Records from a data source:
<<<<
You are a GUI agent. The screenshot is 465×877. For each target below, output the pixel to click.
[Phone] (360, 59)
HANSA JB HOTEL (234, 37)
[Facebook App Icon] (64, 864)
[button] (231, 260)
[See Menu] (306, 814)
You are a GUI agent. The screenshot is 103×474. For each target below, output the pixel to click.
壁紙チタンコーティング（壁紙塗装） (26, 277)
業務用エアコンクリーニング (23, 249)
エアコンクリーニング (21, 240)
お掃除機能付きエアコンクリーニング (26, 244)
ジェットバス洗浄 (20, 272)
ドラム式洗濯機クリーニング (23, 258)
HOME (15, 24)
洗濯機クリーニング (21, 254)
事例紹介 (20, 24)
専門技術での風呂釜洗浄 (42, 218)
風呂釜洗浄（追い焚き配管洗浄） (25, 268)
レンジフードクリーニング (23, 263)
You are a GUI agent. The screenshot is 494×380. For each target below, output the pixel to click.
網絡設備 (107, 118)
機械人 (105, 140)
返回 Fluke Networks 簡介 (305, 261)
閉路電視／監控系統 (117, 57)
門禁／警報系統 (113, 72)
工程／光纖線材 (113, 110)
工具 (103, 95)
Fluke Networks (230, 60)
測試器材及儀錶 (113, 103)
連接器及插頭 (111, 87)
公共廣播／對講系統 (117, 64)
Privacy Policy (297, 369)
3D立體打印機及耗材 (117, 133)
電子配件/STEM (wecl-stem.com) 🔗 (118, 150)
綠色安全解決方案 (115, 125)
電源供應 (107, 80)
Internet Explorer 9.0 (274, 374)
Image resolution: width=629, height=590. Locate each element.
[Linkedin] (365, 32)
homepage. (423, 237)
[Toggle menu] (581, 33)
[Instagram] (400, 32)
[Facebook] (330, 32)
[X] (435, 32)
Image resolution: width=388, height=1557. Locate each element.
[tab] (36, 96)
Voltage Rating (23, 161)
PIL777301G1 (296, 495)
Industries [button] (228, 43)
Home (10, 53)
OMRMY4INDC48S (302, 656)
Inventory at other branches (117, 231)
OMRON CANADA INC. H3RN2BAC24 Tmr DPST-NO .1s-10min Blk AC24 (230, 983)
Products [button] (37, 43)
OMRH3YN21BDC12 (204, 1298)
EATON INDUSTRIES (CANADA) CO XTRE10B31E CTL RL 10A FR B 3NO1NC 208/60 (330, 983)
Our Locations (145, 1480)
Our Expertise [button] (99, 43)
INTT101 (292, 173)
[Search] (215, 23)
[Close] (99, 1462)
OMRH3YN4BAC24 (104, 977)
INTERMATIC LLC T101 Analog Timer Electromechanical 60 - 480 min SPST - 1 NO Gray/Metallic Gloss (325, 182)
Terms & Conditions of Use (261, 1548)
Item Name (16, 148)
>>>>
To do
Can you reproduce all of the lines above, unchanged and in the same order?

Output of the task
You are a GUI agent. The screenshot is 465×877. For each target below, output the pixel to click.
[Phone] (360, 59)
HANSA JB HOTEL (234, 37)
[Facebook App Icon] (64, 864)
[button] (231, 260)
[See Menu] (306, 814)
You are a GUI agent. The screenshot is 103×474. For each target below, output the pixel to click.
壁紙チタンコーティング（壁紙塗装） (26, 277)
業務用エアコンクリーニング (23, 249)
エアコンクリーニング (21, 240)
お掃除機能付きエアコンクリーニング (26, 244)
ジェットバス洗浄 (20, 272)
ドラム式洗濯機クリーニング (23, 258)
HOME (15, 24)
洗濯機クリーニング (21, 254)
事例紹介 (20, 24)
専門技術での風呂釜洗浄 (42, 218)
風呂釜洗浄（追い焚き配管洗浄） (25, 268)
レンジフードクリーニング (23, 263)
You are a GUI agent. The screenshot is 494×380. For each target below, output the pixel to click.
網絡設備 (107, 118)
機械人 (105, 140)
返回 Fluke Networks 簡介 (305, 261)
閉路電視／監控系統 (117, 57)
門禁／警報系統 (113, 72)
工程／光纖線材 (113, 110)
工具 (103, 95)
Fluke Networks (230, 60)
測試器材及儀錶 (113, 103)
連接器及插頭 (111, 87)
公共廣播／對講系統 (117, 64)
Privacy Policy (297, 369)
3D立體打印機及耗材 (117, 133)
電子配件/STEM (wecl-stem.com) 🔗 (118, 150)
綠色安全解決方案 (115, 125)
電源供應 (107, 80)
Internet Explorer 9.0 (274, 374)
Image resolution: width=629, height=590. Locate each element.
[Linkedin] (365, 32)
homepage. (423, 237)
[Toggle menu] (581, 33)
[Instagram] (400, 32)
[Facebook] (330, 32)
[X] (435, 32)
Image resolution: width=388, height=1557. Locate each element.
[tab] (36, 96)
Voltage Rating (23, 161)
PIL777301G1 (296, 495)
Industries [button] (228, 43)
Home (10, 53)
OMRMY4INDC48S (302, 656)
Inventory at other branches (117, 231)
OMRON CANADA INC. H3RN2BAC24 Tmr DPST-NO .1s-10min Blk AC24 (230, 983)
Products [button] (37, 43)
OMRH3YN21BDC12 (204, 1298)
EATON INDUSTRIES (CANADA) CO XTRE10B31E CTL RL 10A FR B 3NO1NC 208/60 (330, 983)
Our Locations (145, 1480)
Our Expertise [button] (99, 43)
INTT101 (292, 173)
[Search] (215, 23)
[Close] (99, 1462)
OMRH3YN4BAC24 (104, 977)
INTERMATIC LLC T101 Analog Timer Electromechanical 60 - 480 min SPST - 1 NO Gray/Metallic Gloss (325, 182)
Terms & Conditions of Use (261, 1548)
Item Name (16, 148)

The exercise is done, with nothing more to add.